John Martin, assistant professor of Astronomy/Physics at UIS, will host the Star Parties, which this fall will focus the observatory's three telescopes on a number of celestial objects, including the giant planet Jupiter and its moons; the Ring Nebula in Lyrae, a star like our sun which has reached the end of its life; the globular cluster M13 in Hercules, which is a ball of one million stars roughly 13 billion years old; other star clusters and double stars; and the moon, when available.
Martin noted that this year a number of activities are also planned in conjunction with the observance of the International Year of Astronomy in 2009. "It's an opportunity for people to share in the history of discovery that has led to our current understanding of our place in the universe," he said.

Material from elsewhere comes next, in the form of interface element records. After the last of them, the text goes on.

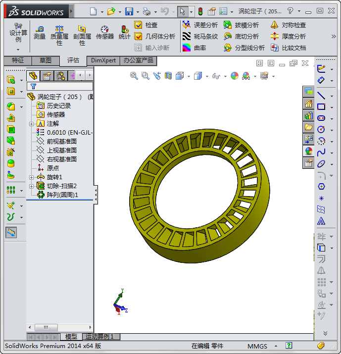
Task: Open the appearance color ball in the side task pane
Action: click(x=308, y=151)
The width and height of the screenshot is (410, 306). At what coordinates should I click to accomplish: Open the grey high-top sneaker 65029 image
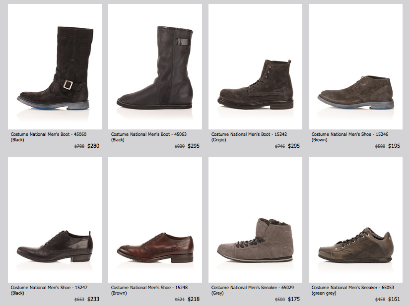point(255,220)
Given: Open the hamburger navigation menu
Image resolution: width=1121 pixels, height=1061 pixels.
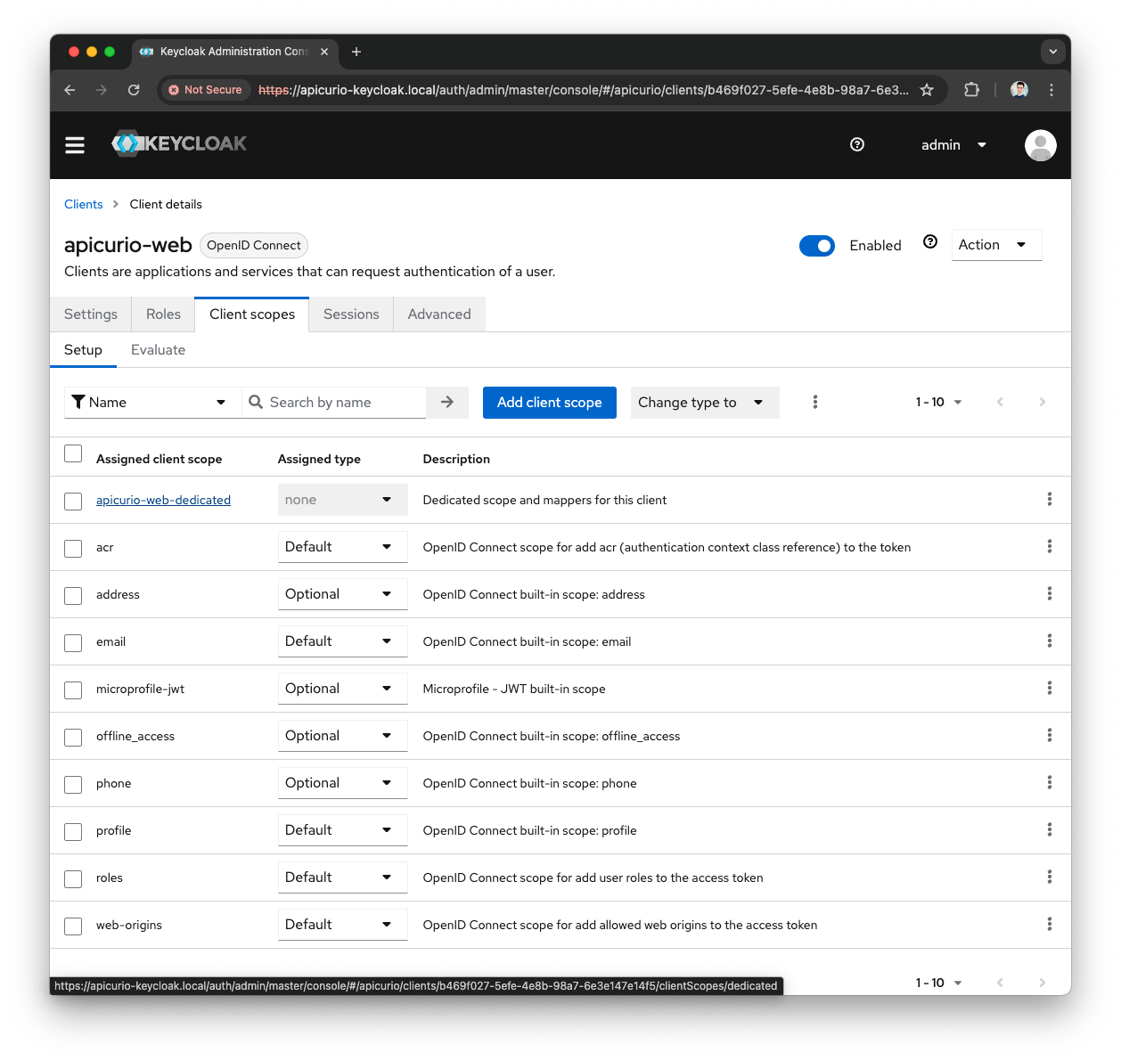Looking at the screenshot, I should point(75,144).
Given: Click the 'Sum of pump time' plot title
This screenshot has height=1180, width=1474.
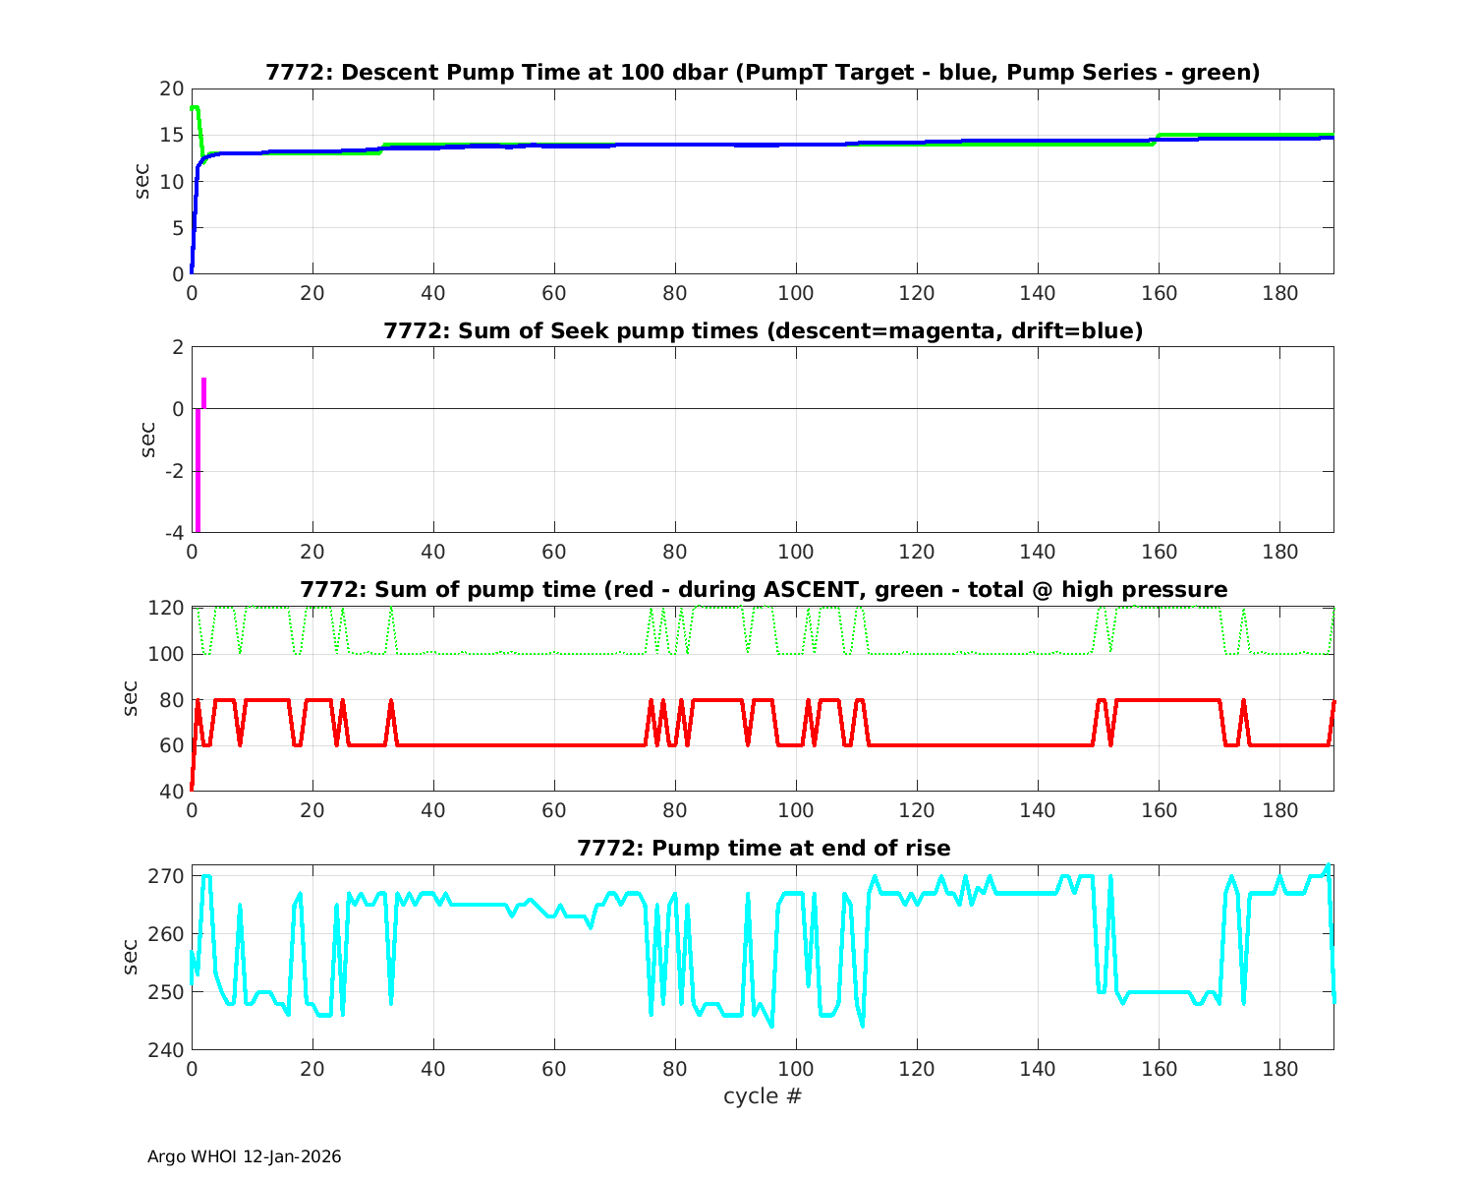Looking at the screenshot, I should point(763,590).
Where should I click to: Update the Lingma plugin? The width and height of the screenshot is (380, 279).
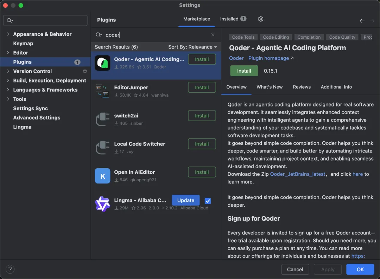point(185,200)
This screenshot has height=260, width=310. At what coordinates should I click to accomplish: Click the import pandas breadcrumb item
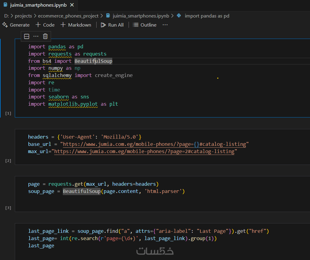point(207,16)
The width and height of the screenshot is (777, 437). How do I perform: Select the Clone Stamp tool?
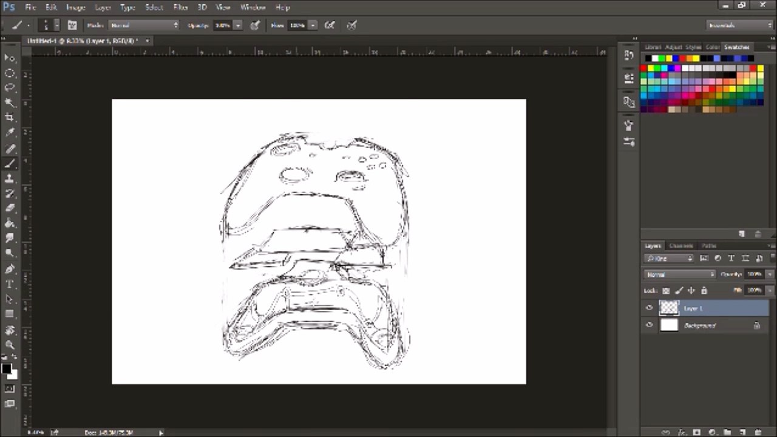point(10,178)
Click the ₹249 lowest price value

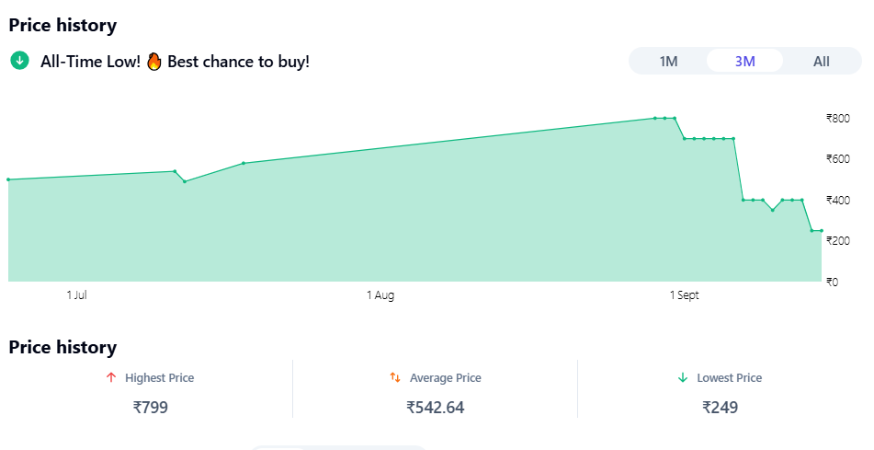720,407
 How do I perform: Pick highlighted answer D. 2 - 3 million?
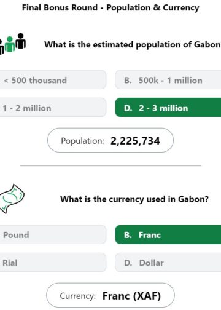168,108
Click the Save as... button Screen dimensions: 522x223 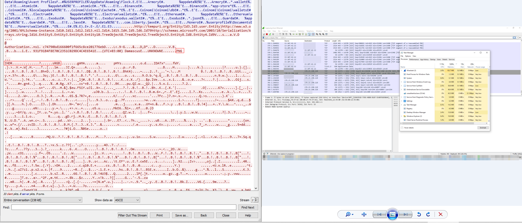pyautogui.click(x=182, y=215)
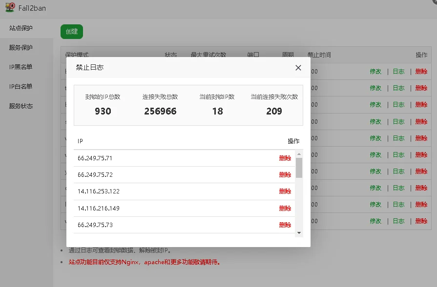Click the scrollbar down arrow in IP list
437x287 pixels.
click(299, 233)
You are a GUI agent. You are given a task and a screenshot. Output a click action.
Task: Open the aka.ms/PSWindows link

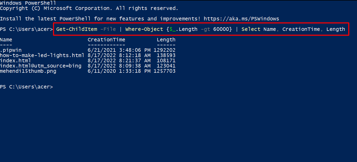click(x=241, y=19)
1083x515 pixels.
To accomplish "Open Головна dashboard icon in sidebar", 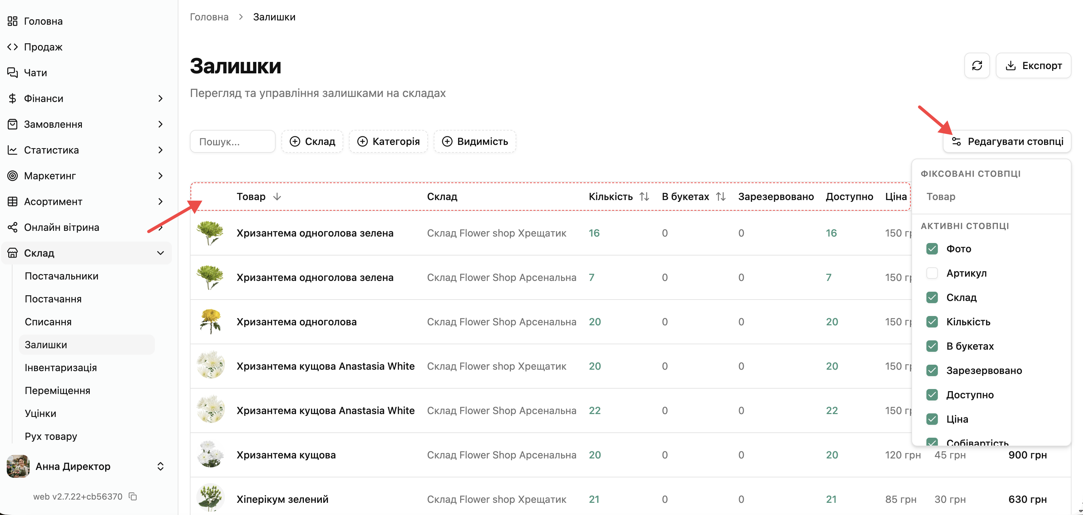I will pyautogui.click(x=13, y=21).
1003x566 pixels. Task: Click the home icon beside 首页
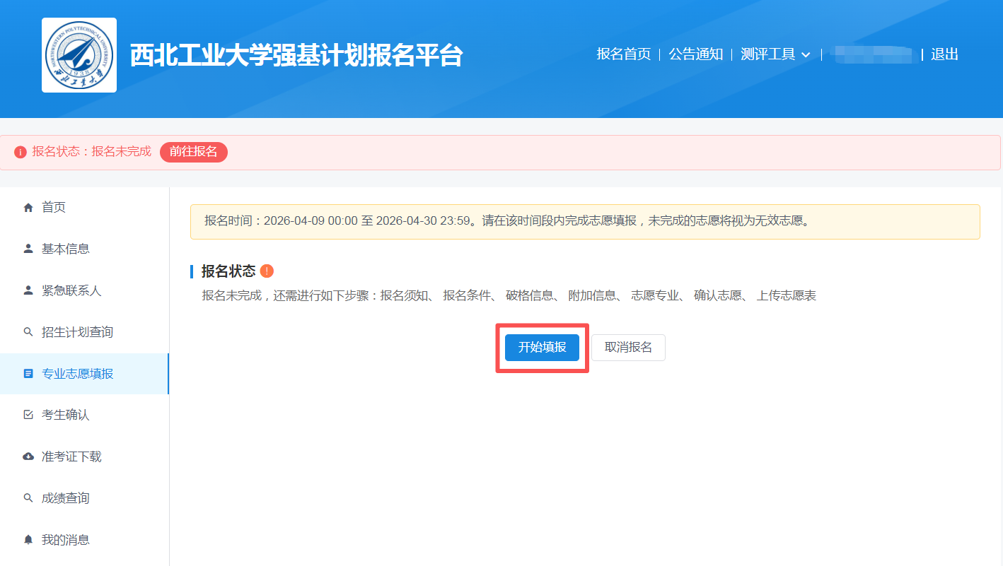tap(28, 208)
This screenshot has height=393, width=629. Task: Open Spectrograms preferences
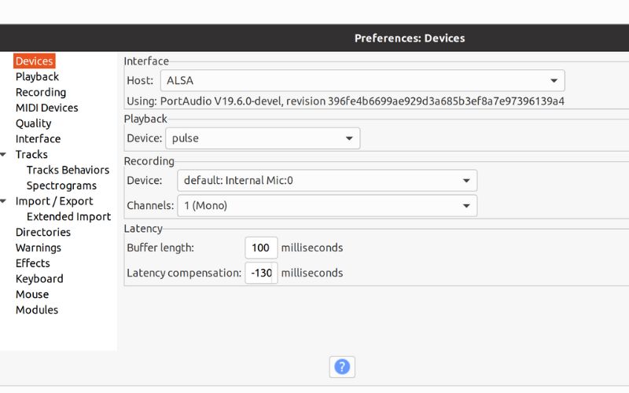pyautogui.click(x=61, y=185)
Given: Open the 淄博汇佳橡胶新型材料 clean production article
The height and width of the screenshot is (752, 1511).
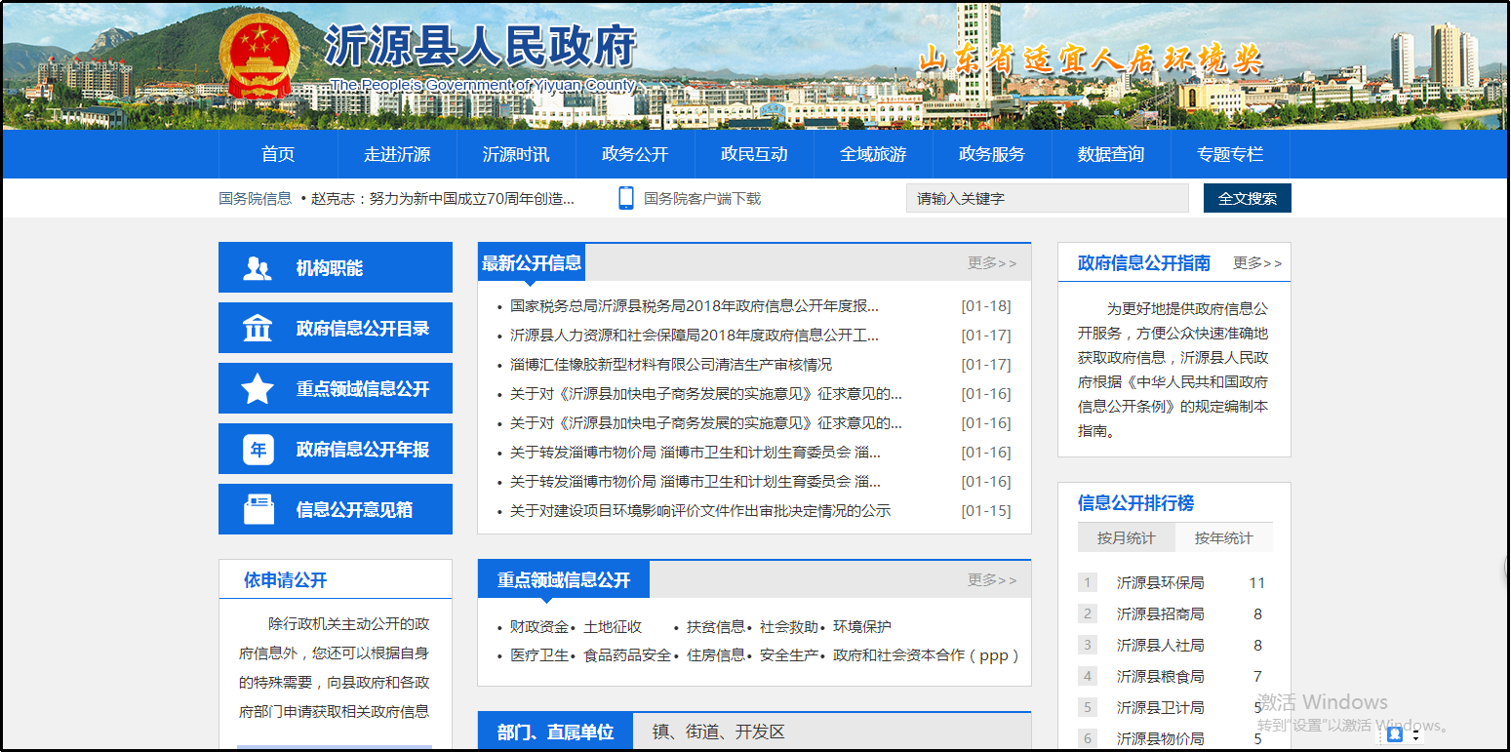Looking at the screenshot, I should (670, 365).
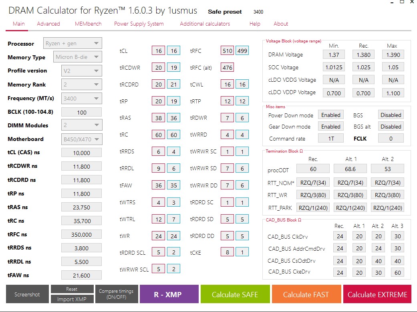The height and width of the screenshot is (312, 417).
Task: Select a different Memory Rank
Action: (x=81, y=84)
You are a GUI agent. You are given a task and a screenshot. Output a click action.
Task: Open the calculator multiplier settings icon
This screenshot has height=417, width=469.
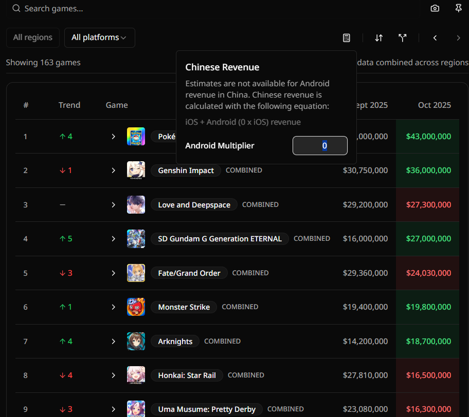coord(347,38)
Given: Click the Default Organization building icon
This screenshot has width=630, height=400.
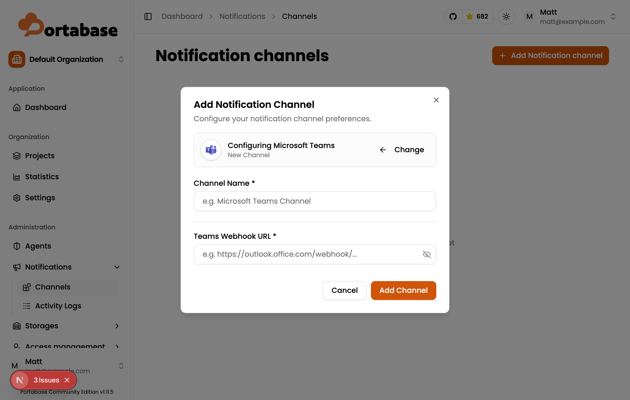Looking at the screenshot, I should click(17, 59).
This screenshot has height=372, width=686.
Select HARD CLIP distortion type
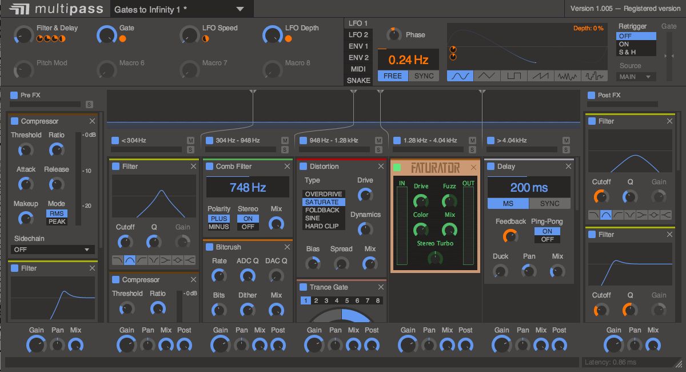click(321, 226)
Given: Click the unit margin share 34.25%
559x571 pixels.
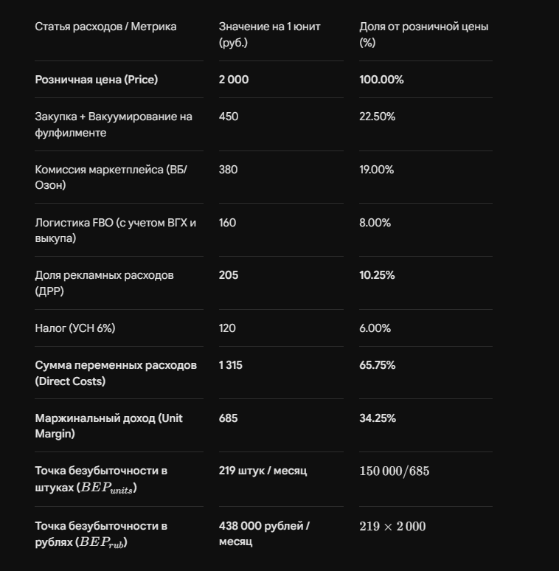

"In 1609, using his first telescope, Galileo discovered the four moons of Jupiter," Martin explained. "These were the first bodies discovered in our solar system that clearly did not orbit around the Earth. This was an important event in astronomy as well as human history because what Galileo saw convinced him that the Copernican heliocentric (sun-centered) model of the solar system was correct.
"However, we'll offer better views than Galileo got," he added.
Friday Star Parties are free and open to the public. Reservations are not required, and groups are encouraged to attend. The entrance to the campus observatory is located outside Brookens Library on the southeast corner.